Prendendo adesso r parti di rosso, g parti di verde e b parti di blu, il colore risultante è situato in un punto, interno al triangolo (o su uno dei lati) che è il baricentro dei tre pesi r, g e b posti in R, G e B. A questo colore risultante è possibile allora assegnare le coordinate x, y e z, o più semplicemente due di queste, visto che la somma di tutte e tre è costante.


I colori sono vettori

Per introdurre la terza dimensione, finora trattata solo implicitamente mediante i pesi, Maxwell sviluppa l’idea di Grassmann di introdurre i vettori.

Consideriamo il piano in cui sta il triangolo e quindi il diagramma cromatico e stabiliamo che in questo piano le intensità dei colori siano uguali a 1. Prendiamo un punto O, l’origine, al di fuori di questo piano. Una linea che congiunga l’origine con un punto qualunque del triangolo ha la direzione che dipende dalla posizione del colore nel diagramma e dunque possiamo prenderla come rappresentativa del corrispondente colore.

Per indicare la quantità prolunghiamola oltre al piano nello stesso rapporto in cui supera l’unità. Per un altro determinato ammontare di colore viene definito un altro piano parallelo, più vicino all’origine o più lontano. I punti di intersezione di questi piani con un determinato vettore costituiscono un colore, il piano di appartenenza determina la luminosità. Questo vale per tutti i colori all’interno del triangolo, all’esterno di esso e anche sul bordo, colori standard compresi.

Stabilita questa costruzione, la risultante di due colori si può calcolare con la regola del baricentro di Grassmann.

Sia AB una sezione del piano del diagramma, OP e OQ rappresentano colori, la quantità di P è p = OP/OA e di Q è q = OQ/OA. La risultante è rappresentata da C dove AC:CB = q:p e la quantità è p+q così che OR = OC(p+q).

Ogni vettore dunque rappresenta un colore con luminosità che parte da 0 all’origine, è 1 quando interseca il piano e diventa sempre più intenso in proporzione alla distanza dall’origine.

In questo modo ogni colore in natura può essere rappresentato, sia in qualità che in quantità, da qualche punto di questo spazio di colori.

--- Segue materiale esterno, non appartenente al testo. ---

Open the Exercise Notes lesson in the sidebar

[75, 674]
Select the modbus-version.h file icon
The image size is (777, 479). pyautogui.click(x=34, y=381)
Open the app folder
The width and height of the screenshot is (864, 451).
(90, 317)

Possiamo esprimere la posizione di ogni punto nello spazio se stabiliamo un insieme di tre assi coordinati. Questo sistema di tre coordinate è un esempio della tridimensionalità del colore, una riformulazione della prima legge di Grassmann.

A questo punto tutto è pronto per determinare la posizione dei colori dello spettro in questo spazio, e quindi relativamente al triangolo di Maxwell e al diagramma di Newton.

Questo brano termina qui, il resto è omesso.